### Stated task 1
Print the portion of the passage on creditors' bills and life insurance from "CREDITORS' BILLS-Life Insurance-Pleading.—In" to "relief. (p. 187.)".

### Extract provided
• • • • • • •

CREDITORS' BILLS-Life Insurance-Pleading.—In a proceeding by creditor's bill to subject a policy of life insurance, payable to a beneficiary on the death of the insured, but in which he has a surrender value, to the payment of his debt, a complaint not alleging that the insured was insolvent at the time the policy issued or was assigned to the beneficiary, nor that the indebtedness sought to be enforced existed at the time the policy issued, nor that the policy was taken out or assigned with a view to the creation of future obligations, nor that there was any fraud either on the part of the insured or the beneficiary, is insufficient to entitle the plaintiff to equitable relief. (p. 187.)

CREDITORS' BILLS-Life Insurance.-A proceeding by creditor's bill to subject a life insurance policy in which a beneficiary has an interest and the insured a surrender value to the payment of his debts must be governed by the same rules that prevail in credtor's suits against other kinds of property, and before a court of equity is authorized to compel the surrender of such policy and the application of the proceeds to the payment of such debts, it must be alleged and proved that debts existed at the time of the issuing or the assignment of the policy to the beneficiary, or that it was issued or assigned with a view of contracting future indebtedness. (p. 187.)

H. S. Silverstein and T. J. O'Donnell, for the appellant. D. V. Burns, M. B. Carpenter, Talbot, Denison & Wadley and Muller & Summerfield, for the appellees.

• • • • • • •

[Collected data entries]
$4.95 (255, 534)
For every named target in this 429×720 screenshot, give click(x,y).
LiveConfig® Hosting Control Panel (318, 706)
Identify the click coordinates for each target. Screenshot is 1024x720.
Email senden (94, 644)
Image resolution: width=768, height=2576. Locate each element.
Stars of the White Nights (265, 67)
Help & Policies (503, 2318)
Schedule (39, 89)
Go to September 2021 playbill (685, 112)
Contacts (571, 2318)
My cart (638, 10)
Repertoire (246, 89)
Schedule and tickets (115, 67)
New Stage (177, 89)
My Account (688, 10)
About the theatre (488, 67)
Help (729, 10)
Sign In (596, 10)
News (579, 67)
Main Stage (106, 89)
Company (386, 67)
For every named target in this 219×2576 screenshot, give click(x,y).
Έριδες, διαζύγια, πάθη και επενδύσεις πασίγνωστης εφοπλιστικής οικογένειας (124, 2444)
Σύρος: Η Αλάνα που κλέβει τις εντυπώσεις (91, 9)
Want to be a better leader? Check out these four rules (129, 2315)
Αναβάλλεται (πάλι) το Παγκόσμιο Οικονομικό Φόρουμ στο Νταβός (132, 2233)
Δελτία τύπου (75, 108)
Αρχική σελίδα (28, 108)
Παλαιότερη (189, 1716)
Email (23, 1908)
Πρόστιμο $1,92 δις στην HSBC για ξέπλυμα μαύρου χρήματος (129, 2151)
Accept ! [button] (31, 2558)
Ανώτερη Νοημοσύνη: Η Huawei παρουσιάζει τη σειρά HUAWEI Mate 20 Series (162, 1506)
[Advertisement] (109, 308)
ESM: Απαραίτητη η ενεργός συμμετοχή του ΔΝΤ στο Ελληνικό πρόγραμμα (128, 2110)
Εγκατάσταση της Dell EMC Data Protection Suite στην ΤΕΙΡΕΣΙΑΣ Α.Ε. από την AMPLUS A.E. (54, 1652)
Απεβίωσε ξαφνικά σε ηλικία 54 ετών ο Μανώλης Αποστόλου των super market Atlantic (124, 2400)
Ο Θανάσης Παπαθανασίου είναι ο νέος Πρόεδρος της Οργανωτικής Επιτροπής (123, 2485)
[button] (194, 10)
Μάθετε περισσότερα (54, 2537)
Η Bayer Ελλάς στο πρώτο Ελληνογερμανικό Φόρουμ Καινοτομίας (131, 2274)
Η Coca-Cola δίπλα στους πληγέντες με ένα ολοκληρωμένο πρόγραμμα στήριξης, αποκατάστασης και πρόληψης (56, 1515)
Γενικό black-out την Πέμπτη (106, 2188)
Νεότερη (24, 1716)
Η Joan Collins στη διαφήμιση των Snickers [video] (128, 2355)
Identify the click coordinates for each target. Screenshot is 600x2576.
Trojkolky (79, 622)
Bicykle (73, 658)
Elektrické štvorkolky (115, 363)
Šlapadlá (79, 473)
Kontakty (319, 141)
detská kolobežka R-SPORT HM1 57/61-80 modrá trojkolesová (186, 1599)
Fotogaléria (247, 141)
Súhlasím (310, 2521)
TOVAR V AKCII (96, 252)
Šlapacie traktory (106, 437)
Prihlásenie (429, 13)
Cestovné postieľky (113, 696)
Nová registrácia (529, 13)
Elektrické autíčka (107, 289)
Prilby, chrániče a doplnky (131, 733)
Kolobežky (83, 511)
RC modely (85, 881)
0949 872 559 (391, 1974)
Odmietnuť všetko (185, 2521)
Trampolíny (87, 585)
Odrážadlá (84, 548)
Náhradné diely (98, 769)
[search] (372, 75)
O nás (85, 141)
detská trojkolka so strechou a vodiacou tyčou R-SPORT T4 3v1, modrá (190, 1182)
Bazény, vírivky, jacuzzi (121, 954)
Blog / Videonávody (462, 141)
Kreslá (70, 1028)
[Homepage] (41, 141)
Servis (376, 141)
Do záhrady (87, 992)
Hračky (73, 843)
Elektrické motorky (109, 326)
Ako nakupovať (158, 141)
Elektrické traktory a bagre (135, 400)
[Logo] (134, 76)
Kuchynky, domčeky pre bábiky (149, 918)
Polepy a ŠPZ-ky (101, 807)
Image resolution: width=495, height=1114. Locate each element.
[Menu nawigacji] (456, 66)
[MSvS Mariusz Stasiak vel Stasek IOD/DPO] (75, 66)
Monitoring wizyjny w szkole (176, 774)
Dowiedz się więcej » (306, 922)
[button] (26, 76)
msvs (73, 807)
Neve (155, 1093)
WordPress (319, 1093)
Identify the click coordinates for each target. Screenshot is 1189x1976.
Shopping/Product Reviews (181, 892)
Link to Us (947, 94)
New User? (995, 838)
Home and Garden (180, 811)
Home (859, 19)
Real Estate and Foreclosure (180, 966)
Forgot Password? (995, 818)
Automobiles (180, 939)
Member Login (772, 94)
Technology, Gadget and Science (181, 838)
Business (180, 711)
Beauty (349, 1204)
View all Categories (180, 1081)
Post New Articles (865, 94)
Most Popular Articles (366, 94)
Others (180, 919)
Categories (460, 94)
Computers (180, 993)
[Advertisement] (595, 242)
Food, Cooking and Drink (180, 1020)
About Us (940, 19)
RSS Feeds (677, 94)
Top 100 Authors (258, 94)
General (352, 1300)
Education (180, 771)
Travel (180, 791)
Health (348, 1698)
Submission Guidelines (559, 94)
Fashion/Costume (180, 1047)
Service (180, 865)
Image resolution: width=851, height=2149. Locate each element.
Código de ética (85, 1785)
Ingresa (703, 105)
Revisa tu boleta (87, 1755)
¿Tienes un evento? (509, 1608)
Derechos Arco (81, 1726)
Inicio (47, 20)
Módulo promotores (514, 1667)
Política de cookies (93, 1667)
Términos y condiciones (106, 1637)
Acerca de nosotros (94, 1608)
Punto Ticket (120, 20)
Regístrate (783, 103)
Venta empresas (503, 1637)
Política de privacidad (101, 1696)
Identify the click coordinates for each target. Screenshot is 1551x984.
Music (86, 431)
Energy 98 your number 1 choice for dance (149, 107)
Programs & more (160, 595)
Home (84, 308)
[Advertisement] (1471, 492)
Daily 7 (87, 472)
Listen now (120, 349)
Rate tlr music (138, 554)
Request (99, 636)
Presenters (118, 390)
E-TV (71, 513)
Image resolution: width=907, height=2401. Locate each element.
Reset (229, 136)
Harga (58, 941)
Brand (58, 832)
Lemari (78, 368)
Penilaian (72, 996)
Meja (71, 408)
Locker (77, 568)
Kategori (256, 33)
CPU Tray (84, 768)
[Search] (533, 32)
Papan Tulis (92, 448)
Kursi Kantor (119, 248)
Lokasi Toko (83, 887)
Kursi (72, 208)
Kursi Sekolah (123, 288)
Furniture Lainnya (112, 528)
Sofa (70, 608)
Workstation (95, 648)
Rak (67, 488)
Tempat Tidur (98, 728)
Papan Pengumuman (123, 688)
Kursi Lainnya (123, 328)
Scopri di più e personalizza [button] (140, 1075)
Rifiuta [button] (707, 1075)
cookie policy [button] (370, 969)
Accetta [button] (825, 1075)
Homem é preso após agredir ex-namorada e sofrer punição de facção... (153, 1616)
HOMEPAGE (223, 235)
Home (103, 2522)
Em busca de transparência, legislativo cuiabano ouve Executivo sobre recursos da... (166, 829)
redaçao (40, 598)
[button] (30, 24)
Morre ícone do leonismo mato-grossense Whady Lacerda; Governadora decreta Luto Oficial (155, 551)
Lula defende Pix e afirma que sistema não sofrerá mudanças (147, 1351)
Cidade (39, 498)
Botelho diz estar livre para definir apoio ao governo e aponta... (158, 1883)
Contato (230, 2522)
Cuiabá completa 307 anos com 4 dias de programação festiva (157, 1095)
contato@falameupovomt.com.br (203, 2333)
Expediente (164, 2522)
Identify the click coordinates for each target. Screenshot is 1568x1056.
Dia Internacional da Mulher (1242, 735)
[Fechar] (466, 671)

• • • • • • •

### Stated task 2
In the listing, switch "Articles" to "Stories" from the line with "[button] (26, 76)" to the line with "Education (180, 771)", and give only those lines, otherwise unchanged.

### Correct output 1
CREDITORS' BILLS-Life Insurance-Pleading.—In a proceeding by creditor's bill to subject a policy of life insurance, payable to a beneficiary on the death of the insured, but in which he has a surrender value, to the payment of his debt, a complaint not alleging that the insured was insolvent at the time the policy issued or was assigned to the beneficiary, nor that the indebtedness sought to be enforced existed at the time the policy issued, nor that the policy was taken out or assigned with a view to the creation of future obligations, nor that there was any fraud either on the part of the insured or the beneficiary, is insufficient to entitle the plaintiff to equitable relief. (p. 187.)

### Correct output 2
[button] (26, 76)
msvs (73, 807)
Neve (155, 1093)
WordPress (319, 1093)
Identify the click coordinates for each target. Screenshot is 1189x1976.
Shopping/Product Reviews (181, 892)
Link to Us (947, 94)
New User? (995, 838)
Home and Garden (180, 811)
Home (859, 19)
Real Estate and Foreclosure (180, 966)
Forgot Password? (995, 818)
Automobiles (180, 939)
Member Login (772, 94)
Technology, Gadget and Science (181, 838)
Business (180, 711)
Beauty (349, 1204)
View all Categories (180, 1081)
Post New Stories (865, 94)
Most Popular Stories (366, 94)
Others (180, 919)
Categories (460, 94)
Computers (180, 993)
[Advertisement] (595, 242)
Food, Cooking and Drink (180, 1020)
About Us (940, 19)
RSS Feeds (677, 94)
Top 100 Authors (258, 94)
General (352, 1300)
Education (180, 771)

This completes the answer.